[<prev] [next>] [<thread-prev] [thread-next>] [day] [month] [year] [list]
Message-ID: <CAL+tcoBU1FSVvhiTmapX=Byhv8W0T1f8oFR4sAZ1g4xONgSPrg@mail.gmail.com>
Date: Wed, 16 Oct 2024 14:08:22 +0800
From: Jason Xing <kerneljasonxing@...il.com>
To: Martin KaFai Lau <martin.lau@...ux.dev>
Cc: davem@...emloft.net, edumazet@...gle.com, kuba@...nel.org,
pabeni@...hat.com, dsahern@...nel.org, willemdebruijn.kernel@...il.com,
willemb@...gle.com, ast@...nel.org, daniel@...earbox.net, andrii@...nel.org,
eddyz87@...il.com, song@...nel.org, yonghong.song@...ux.dev,
john.fastabend@...il.com, kpsingh@...nel.org, sdf@...ichev.me,
haoluo@...gle.com, jolsa@...nel.org, bpf@...r.kernel.org,
netdev@...r.kernel.org, Jason Xing <kernelxing@...cent.com>
Subject: Re: [PATCH net-next v2 06/12] net-timestamp: introduce
TS_SCHED_OPT_CB to generate dev xmit timestamp
On Wed, Oct 16, 2024 at 1:35 PM Martin KaFai Lau <martin.lau@...ux.dev> wrote:
>
> On 10/15/24 6:24 PM, Jason Xing wrote:
> > On Wed, Oct 16, 2024 at 9:01 AM Martin KaFai Lau <martin.lau@...ux.dev> wrote:
> >>
> >> On 10/11/24 9:06 PM, Jason Xing wrote:
> >>> From: Jason Xing <kernelxing@...cent.com>
> >>>
> >>> Introduce BPF_SOCK_OPS_TS_SCHED_OPT_CB flag so that we can decide to
> >>> print timestamps when the skb just passes the dev layer.
> >>>
> >>> Signed-off-by: Jason Xing <kernelxing@...cent.com>
> >>> ---
> >>> include/uapi/linux/bpf.h | 5 +++++
> >>> net/core/skbuff.c | 17 +++++++++++++++--
> >>> tools/include/uapi/linux/bpf.h | 5 +++++
> >>> 3 files changed, 25 insertions(+), 2 deletions(-)
> >>>
> >>> diff --git a/include/uapi/linux/bpf.h b/include/uapi/linux/bpf.h
> >>> index 157e139ed6fc..3cf3c9c896c7 100644
> >>> --- a/include/uapi/linux/bpf.h
> >>> +++ b/include/uapi/linux/bpf.h
> >>> @@ -7019,6 +7019,11 @@ enum {
> >>> * by the kernel or the
> >>> * earlier bpf-progs.
> >>> */
> >>> + BPF_SOCK_OPS_TS_SCHED_OPT_CB, /* Called when skb is passing through
> >>> + * dev layer when SO_TIMESTAMPING
> >>> + * feature is on.
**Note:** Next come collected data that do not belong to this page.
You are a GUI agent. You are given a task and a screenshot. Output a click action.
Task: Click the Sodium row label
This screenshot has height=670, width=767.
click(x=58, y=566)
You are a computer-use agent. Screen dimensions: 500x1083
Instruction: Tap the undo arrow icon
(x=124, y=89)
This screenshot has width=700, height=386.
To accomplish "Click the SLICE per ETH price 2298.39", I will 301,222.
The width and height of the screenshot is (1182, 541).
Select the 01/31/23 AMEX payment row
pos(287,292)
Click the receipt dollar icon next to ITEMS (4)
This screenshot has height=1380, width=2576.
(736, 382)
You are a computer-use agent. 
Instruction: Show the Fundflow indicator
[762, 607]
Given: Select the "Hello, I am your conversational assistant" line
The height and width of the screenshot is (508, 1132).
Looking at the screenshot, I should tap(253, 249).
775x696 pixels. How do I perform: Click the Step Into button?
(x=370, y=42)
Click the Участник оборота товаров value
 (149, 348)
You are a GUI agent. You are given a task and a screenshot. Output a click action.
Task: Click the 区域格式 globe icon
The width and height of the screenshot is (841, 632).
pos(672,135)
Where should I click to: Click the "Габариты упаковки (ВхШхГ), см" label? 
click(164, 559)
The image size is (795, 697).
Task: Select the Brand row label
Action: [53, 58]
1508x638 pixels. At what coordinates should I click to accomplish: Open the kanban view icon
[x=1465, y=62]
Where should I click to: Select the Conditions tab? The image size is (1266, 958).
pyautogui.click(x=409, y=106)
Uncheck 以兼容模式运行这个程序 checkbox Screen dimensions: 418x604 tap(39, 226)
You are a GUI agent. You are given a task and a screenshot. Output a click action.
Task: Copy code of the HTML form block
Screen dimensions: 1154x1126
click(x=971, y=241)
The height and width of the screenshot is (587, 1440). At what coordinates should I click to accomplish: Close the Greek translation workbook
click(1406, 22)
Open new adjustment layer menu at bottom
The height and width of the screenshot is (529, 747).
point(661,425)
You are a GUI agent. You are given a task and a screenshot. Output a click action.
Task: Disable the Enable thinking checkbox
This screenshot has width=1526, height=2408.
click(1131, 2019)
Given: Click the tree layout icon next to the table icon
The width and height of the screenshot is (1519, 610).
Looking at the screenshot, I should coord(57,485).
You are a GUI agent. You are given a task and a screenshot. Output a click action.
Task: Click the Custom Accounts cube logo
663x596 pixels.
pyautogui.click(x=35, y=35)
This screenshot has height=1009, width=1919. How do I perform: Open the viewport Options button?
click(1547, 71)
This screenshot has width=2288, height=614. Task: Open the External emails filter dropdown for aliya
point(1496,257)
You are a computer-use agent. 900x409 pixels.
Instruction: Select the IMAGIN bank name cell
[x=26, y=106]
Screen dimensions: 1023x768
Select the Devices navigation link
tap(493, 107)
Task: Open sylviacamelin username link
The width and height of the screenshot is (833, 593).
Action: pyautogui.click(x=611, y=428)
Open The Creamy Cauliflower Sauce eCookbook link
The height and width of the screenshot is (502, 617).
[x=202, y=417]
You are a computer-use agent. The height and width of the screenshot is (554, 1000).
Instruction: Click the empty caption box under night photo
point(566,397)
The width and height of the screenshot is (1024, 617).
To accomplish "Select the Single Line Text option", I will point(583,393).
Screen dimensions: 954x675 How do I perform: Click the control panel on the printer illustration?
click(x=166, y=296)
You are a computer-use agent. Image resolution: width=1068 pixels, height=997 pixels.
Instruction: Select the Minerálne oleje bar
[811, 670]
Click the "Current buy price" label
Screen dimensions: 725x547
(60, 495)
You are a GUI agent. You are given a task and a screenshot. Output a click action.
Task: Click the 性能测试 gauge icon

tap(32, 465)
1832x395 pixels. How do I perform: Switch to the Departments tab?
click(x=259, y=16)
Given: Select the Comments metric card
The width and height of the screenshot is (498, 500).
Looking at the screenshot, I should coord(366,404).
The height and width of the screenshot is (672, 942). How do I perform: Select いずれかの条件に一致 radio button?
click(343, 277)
It indicates the
> >>> + * recorded timestamp.
> >>> + */
> >>> };
> >>>
> >>> /* List of TCP states. There is a build check in net/ipv4/tcp.c to detect
> >>> diff --git a/net/core/skbuff.c b/net/core/skbuff.c
> >>> index 3a4110d0f983..16e7bdc1eacb 100644
> >>> --- a/net/core/skbuff.c
> >>> +++ b/net/core/skbuff.c
> >>> @@ -5632,8 +5632,21 @@ static void bpf_skb_tstamp_tx_output(struct sock *sk, int tstype)
> >>> return;
> >>>
> >>> tp = tcp_sk(sk);
> >>> - if (BPF_SOCK_OPS_TEST_FLAG(tp, BPF_SOCK_OPS_TX_TIMESTAMPING_OPT_CB_FLAG))
> >>> - return;
> >>> + if (BPF_SOCK_OPS_TEST_FLAG(tp, BPF_SOCK_OPS_TX_TIMESTAMPING_OPT_CB_FLAG)) {
> >>> + struct timespec64 tstamp;
> >>> + u32 cb_flag;
> >>> +
> >>> + switch (tstype) {
> >>> + case SCM_TSTAMP_SCHED:
> >>> + cb_flag = BPF_SOCK_OPS_TS_SCHED_OPT_CB;
> >>> + break;
> >>> + default:
> >>> + return;
> >>> + }
> >>> +
> >>> + tstamp = ktime_to_timespec64(ktime_get_real());
> >>> + tcp_call_bpf_2arg(sk, cb_flag, tstamp.tv_sec, tstamp.tv_nsec);
> >>
> >> There is bpf_ktime_get_*() helper. The bpf prog can directly call the
> >> bpf_ktime_get_* helper and use whatever clock it sees fit instead of enforcing
> >> real clock here and doing an extra ktime_to_timespec64. Right now the
> >> bpf_ktime_get_*() does not have real clock which I think it can be added.
> >
> > In this way, there is no need to add tcp_call_bpf_*arg() to pass
> > timestamp to userspace, right? Let the bpf program implement it.
> >
> > Now I wonder what information I should pass? Sorry for the lack of BPF
> > related knowledge :(
>
> Just pass the cb_flag op in this case.
I see. I saw one example just passing a NULL parameter:
tcp_call_bpf(sk, BPF_SOCK_OPS_BASE_RTT, 0, NULL);.
>
> A bpf selftest is missing in this series to show how it is going to be used.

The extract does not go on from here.